In the spring of 2016 Marrick Properties’ Rick Bailey, left, announced a public/private partnership to build an animal shelter in Calvert. A state-of-the-art shelter was the dream of former commissioner Linda Kelley (right).
Prince Frederick, MD – There will be one dozen rent checks Calvert County officials will not have to write in fiscal year 2019. The Calvert County Commissioners approved the purchase of the property and structures on parcels in the county’s industrial park in Prince Frederick where a new animal shelter is located. The $6.1 million purchase of the Linda L. Kelley Animal Shelter was made possible with bonding authority approved by the state legislature earlier this year.
“This is a good day,” said Commissioner Pat Nutter [R-District 2], who added he was proud to have sat on the board that made an animal shelter solely for Calvert County possible. The facility, developed by Marrick Properties, is nearing completion. Recently, the board took actions to prepare for secession from the Tri-County Animal Shelter in Hughesville. The official date Calvert’s affiliation with the regional shelter is Nov. 1. The ribbon cutting ceremony and soft-opening of Calvert’s new shelter is Oct. 9. Kelley, the former commissioner and animal-lover who spearheaded the effort to get a “no-kill” facility built in Calvert, would be celebrating her birthday on the scheduled ceremony day. Kelley died in February 2017. Aware that she was seriously ill, the commissioners unanimously decided to name the shelter in her honor prior to her passing.
“It will be real nice to have that ribbon cutting,” said Commissioner Tom Hejl [R-At large]. Hejl added that Marrick Properties’ cofounder Rick Bailey “should be congratulated for helping out.” In 2016 Bailey approached the county government about a public/private partnership that would culminate in construction of a state-of-the-art animal shelter.

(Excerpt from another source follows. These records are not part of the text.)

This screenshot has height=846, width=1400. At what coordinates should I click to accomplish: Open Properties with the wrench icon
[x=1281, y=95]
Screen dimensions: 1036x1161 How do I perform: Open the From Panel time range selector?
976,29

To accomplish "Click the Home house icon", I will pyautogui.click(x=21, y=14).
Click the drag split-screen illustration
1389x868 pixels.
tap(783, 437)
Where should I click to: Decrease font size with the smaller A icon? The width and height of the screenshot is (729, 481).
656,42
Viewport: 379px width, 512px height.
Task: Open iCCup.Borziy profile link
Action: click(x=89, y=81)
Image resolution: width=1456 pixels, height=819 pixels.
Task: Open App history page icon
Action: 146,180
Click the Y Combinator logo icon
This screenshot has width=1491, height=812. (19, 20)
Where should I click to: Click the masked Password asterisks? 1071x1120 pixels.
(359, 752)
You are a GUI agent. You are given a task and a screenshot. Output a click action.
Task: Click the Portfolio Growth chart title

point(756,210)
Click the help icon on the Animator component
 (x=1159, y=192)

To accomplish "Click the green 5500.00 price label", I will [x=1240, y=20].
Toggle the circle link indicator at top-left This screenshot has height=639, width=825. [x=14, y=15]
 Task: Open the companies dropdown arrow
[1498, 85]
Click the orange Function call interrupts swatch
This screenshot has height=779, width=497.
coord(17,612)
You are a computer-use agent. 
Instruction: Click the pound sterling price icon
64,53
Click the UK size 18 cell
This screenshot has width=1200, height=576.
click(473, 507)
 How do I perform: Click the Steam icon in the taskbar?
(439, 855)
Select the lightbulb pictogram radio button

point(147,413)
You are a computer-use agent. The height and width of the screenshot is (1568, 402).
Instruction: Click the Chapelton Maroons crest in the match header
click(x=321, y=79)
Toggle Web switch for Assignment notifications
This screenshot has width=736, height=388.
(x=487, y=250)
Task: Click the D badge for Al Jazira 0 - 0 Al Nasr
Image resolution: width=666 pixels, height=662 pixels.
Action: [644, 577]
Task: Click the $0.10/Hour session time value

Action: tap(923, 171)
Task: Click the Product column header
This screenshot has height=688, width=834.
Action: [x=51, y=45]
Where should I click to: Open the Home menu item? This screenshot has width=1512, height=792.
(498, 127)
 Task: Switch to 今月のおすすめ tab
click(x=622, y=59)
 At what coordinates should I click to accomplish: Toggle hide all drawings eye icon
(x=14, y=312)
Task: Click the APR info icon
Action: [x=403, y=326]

Commissioners’ President Evan K. Slaughenhoupt Jr. [R-District 3] making the shelter and the Animal Control Unit the purview of the Department of Public Safety has also been a good move. Regarding the request for bonding authority needed to purchase the new facility, Slaughenhoupt noted, “four of our five legislators [in the Calvert County Delegation] supported this.”
The acquisition means Calvert County will not be paying $45,833.33 monthly to Marrick Properties. The action was the exercising of the purchase option within the agreement with the developer.